Posted by: Tlaloc on May 16, 2007 at 11:13 AM | PERMALINK
"Finally, what will happen to white-collar jobs in the future as digital information technology progresses? After reading Charlie Stross's "Tomorrow's Future Today!," it's clear that no matter what we think might happen ten, twenty, fifty years or more into the future with digital information technology, we are probably wrong. So let's do our best to be ready no matter how it turns out. Fixing health care, which helps workers under most any globalization scenario, would be a good place to start."
http://economistsview.typepad.com/economistsview/2007/05/robert_samuelso_1.html
Does this sound like an arrogant elitist who is nothing more than a syphocant for the crazy right wing of this country? The point of his post here is that Samulson's view that Globalization ain't that bad is simply silly. Again, these kinds of economists are the most common type. Neoclassical idiots are only known, because their rich corporate masters make sure that they are known.
Posted by: Tim on May 16, 2007 at 11:43 AM | PERMALINK
thersites: who could have anticipated that finding cheap labor overseas would have led to unemployment here?
This comment says directly what a number of other comments imply: The US has high unemployment.
But, that's simply not the case. Our unemployment rate is only 4.5%. This compares favorably with an average unemployment rate of approximately 5-6%.
So, please quityerbellyachin'.
Posted by: ex-liberal on May 16, 2007 at 12:37 PM | PERMALINK
This comment says directly what a number of other comments imply: The US has high unemployment.
But, that's simply not the case. Our unemployment rate is only 4.5%. This compares favorably with an average unemployment rate of approximately 5-6%.
What it doesn't compare favorably with are rates of those who once had high-wage jobs and now have not-so-high-wage jobs, which is why dishonest tools like "ex-liberal" love to focus, dishonestly, on the unemployment rate (which itself is far from a perfect yardstick).
Posted by: Gregory on May 16, 2007 at 1:28 PM | PERMALINK
If I want to sell a drug in this country I am required to submit a new drug application to the FDA.
The application will be supported by data from multiple multicenter clinical trials attesting to the safety and efficacity of the drug.

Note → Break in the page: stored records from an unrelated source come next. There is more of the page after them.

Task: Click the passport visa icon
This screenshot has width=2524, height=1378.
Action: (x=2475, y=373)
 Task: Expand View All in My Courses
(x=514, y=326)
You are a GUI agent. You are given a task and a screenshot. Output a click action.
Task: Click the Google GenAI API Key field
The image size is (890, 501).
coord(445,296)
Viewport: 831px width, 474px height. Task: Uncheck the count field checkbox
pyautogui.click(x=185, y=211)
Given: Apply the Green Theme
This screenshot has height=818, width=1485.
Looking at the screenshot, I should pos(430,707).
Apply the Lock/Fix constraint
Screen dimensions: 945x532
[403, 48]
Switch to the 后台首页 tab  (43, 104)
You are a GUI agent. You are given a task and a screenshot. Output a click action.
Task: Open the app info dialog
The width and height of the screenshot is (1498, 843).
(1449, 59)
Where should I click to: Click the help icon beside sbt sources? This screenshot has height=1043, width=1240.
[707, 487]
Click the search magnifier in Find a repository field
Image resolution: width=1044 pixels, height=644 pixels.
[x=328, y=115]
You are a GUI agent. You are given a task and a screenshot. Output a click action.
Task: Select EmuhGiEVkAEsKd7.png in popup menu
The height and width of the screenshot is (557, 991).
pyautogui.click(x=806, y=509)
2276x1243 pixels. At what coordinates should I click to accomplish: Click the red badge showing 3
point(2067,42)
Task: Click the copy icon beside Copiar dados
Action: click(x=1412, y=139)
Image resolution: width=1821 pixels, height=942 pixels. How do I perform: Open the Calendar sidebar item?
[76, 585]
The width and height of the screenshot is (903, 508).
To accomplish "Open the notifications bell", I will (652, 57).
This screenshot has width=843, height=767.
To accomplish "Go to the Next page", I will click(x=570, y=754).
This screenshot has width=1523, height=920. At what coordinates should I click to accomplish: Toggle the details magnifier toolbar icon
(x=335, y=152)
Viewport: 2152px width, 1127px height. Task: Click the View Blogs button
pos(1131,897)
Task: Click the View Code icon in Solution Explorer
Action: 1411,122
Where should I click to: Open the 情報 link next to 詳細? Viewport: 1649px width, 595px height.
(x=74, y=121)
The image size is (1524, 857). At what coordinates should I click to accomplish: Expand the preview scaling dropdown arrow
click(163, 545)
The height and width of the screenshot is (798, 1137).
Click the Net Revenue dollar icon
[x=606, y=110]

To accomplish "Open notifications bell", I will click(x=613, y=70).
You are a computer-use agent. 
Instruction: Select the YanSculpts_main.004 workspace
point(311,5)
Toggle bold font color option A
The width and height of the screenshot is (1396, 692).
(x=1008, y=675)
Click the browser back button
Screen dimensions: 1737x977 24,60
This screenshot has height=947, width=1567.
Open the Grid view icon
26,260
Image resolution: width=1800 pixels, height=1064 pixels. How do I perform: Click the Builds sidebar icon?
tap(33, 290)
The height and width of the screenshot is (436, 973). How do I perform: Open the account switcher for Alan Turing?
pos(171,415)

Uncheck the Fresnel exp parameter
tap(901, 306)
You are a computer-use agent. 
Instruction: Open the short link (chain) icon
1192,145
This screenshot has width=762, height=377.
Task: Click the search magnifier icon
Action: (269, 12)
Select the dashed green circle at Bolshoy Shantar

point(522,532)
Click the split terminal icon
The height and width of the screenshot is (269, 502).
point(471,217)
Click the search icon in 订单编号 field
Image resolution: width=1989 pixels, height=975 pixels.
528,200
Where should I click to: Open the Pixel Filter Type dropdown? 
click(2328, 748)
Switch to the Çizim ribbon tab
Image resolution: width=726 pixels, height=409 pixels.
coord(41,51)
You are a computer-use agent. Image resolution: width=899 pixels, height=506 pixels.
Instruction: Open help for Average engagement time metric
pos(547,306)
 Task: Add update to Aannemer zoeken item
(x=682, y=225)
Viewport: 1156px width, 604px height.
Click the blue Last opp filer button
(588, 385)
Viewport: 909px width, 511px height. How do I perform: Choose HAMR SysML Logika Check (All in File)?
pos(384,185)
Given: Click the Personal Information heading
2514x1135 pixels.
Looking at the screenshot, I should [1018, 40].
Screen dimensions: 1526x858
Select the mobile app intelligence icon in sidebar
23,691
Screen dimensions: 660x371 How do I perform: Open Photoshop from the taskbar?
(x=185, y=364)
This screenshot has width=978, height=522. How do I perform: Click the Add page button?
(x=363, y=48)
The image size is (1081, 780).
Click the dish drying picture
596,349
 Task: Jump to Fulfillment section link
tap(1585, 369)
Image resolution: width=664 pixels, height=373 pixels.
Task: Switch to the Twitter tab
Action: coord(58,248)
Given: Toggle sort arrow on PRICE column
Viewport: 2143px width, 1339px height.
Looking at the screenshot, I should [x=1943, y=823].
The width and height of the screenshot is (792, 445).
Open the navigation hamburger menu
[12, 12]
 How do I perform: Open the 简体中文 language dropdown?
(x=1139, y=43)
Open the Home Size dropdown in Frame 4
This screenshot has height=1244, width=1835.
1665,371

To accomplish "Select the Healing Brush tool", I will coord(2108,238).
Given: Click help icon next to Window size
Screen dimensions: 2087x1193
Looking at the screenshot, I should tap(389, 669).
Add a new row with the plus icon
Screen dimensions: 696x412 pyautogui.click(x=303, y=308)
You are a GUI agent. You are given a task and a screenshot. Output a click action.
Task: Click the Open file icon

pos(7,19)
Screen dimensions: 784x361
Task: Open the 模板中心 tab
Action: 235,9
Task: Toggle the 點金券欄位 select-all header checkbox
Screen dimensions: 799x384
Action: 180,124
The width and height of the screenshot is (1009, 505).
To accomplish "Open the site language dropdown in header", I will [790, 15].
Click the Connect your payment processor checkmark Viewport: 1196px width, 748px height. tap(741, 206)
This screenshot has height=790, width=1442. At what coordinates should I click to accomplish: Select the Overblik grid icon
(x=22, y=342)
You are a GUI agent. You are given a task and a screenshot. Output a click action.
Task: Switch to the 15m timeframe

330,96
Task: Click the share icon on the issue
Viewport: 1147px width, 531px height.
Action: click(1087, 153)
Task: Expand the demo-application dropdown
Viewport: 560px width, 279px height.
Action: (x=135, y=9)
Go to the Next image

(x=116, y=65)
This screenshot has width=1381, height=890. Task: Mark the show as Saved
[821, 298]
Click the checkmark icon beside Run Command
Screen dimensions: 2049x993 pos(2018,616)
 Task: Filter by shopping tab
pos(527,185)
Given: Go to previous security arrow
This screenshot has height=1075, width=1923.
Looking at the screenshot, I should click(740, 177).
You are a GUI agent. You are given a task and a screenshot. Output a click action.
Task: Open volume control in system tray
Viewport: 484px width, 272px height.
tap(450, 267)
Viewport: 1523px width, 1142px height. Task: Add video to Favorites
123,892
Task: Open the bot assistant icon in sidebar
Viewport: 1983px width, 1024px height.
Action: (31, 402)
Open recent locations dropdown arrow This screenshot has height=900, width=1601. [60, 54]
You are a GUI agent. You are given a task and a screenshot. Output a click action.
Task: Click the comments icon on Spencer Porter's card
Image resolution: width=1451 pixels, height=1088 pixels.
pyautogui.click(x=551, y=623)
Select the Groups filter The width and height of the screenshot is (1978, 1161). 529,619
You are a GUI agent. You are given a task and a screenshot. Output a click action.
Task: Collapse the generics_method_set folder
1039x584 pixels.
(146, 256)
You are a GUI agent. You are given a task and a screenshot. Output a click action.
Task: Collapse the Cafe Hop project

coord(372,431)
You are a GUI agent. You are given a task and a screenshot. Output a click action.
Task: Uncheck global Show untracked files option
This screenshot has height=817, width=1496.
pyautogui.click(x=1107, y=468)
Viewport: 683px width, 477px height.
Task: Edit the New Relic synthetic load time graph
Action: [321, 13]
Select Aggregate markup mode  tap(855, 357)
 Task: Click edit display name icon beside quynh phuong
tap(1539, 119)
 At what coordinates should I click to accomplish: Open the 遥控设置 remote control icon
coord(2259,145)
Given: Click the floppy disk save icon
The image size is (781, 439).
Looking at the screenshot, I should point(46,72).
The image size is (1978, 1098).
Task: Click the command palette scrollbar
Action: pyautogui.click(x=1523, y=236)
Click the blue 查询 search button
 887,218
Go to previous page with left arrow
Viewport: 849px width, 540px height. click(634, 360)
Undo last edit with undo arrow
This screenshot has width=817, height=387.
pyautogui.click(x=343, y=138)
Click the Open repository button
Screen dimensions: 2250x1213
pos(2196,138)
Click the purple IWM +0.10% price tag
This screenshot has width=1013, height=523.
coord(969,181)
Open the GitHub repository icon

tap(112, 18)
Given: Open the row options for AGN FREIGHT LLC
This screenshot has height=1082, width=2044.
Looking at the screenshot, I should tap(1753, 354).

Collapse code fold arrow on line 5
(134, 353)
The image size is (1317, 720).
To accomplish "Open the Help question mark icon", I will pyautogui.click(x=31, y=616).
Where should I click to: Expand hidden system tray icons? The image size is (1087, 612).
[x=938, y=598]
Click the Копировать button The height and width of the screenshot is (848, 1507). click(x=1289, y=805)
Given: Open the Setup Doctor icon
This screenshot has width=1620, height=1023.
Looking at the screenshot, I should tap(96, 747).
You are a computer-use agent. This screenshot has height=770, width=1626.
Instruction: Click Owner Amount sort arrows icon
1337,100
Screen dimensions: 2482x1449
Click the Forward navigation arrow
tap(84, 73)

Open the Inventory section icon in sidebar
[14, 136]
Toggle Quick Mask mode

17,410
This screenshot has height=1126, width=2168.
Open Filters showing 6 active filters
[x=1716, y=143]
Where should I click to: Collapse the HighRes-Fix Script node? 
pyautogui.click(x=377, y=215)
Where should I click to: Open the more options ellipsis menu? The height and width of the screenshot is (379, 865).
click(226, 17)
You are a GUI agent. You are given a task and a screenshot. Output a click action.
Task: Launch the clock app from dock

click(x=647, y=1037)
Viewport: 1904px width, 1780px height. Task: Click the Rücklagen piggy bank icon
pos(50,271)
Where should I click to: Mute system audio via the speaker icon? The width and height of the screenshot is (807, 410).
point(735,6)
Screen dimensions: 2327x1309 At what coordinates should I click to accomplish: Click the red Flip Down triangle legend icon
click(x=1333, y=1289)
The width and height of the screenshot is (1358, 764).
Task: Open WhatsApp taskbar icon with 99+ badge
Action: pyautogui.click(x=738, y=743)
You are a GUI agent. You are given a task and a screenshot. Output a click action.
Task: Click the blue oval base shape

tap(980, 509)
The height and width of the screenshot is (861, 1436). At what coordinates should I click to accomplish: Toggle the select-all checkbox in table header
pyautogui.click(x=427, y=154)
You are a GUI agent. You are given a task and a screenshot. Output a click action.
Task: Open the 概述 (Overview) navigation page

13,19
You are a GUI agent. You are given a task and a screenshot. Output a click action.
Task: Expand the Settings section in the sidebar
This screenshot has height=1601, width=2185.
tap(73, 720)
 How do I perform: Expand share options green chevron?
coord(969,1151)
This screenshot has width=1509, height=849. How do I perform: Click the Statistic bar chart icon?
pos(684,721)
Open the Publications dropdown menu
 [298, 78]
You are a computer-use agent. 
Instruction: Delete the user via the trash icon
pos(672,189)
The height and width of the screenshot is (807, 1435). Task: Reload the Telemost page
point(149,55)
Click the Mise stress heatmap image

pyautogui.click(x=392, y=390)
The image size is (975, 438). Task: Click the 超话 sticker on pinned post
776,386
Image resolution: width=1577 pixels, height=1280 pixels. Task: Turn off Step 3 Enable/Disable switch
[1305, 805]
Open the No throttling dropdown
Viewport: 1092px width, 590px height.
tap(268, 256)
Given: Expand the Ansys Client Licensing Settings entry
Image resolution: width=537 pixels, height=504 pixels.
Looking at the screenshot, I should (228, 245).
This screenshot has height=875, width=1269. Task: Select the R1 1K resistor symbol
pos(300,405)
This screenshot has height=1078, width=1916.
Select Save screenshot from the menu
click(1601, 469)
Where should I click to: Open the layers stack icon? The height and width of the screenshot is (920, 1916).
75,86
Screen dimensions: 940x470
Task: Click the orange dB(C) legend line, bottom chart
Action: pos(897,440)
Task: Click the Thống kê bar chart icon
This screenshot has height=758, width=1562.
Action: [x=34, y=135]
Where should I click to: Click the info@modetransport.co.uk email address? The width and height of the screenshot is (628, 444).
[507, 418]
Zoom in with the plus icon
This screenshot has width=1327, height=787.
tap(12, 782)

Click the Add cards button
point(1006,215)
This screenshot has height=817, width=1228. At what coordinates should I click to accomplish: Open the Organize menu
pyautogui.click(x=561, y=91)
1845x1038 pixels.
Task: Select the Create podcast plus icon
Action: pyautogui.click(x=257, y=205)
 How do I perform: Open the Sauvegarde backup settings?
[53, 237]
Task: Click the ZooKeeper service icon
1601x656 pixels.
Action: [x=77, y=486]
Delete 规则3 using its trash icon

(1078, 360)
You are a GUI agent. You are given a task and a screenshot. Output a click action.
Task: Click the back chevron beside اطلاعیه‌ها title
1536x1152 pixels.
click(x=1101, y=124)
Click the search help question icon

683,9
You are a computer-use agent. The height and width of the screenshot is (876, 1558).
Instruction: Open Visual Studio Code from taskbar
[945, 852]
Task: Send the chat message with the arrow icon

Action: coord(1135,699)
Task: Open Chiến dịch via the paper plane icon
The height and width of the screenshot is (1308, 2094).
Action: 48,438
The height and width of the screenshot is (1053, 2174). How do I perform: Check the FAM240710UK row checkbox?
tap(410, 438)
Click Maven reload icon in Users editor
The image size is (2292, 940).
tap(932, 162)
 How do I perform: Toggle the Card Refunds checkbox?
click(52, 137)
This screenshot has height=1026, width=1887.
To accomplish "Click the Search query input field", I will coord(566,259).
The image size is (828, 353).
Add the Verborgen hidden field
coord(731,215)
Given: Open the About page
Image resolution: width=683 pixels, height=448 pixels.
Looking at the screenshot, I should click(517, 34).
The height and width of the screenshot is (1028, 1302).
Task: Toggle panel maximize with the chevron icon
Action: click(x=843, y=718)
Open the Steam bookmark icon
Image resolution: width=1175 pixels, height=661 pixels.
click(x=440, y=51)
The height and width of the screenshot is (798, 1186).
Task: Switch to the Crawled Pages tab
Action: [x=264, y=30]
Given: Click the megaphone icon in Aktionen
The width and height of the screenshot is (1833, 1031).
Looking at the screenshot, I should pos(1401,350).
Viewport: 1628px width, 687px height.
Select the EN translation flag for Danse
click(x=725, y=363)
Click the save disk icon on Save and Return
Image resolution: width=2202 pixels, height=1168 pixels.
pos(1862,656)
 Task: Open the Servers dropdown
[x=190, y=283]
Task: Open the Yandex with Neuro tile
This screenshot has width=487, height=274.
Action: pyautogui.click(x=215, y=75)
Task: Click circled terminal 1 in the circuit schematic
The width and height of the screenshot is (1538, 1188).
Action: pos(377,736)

Because we don't want to get it wrong. Hundreds of thousands of people could be affected.
What burden of proof is required to enact an economic policy that will obviously harm a subset of the population? A bad economic policy can potentially harm millions of people.
Is that burden of proof met? If not, why is an intervention justified?
Posted by: Adam on May 16, 2007 at 1:48 PM | PERMALINK
"But, that's simply not the case. Our unemployment rate is only 4.5%. "
That number is bullshit. It fails to take into account everyone who has given up on finding work. Our real unemployment rate is probably closer to twice the stated value.
Just another example of how lying with statistics in economics.
Posted by: Tlaloc on May 16, 2007 at 2:08 PM | PERMALINK
Tlaloc - the Bureau of Labor Statistics measures the number of workers who have given up. It's called "discouraged workers" in their tables. The discouraged worker rate generally moves up and down with the unemployment rate, It's low right now.
Posted by: ex-liberal on May 16, 2007 at 2:16 PM | PERMALINK
The framing (or whatever the current buzzword is) of this debate is all wrong. See Dean Baker's column Loser Liberalism Versus Power Populism.
This compensating the losers garbage is not, never has been, and probably never will be very politically palatable, even to the people it helps.
Posted by: alex on May 16, 2007 at 4:16 PM | PERMALINK
Shocking! a one-sided conversation with a straw man sucks ass and fails to illuminate any issues at all.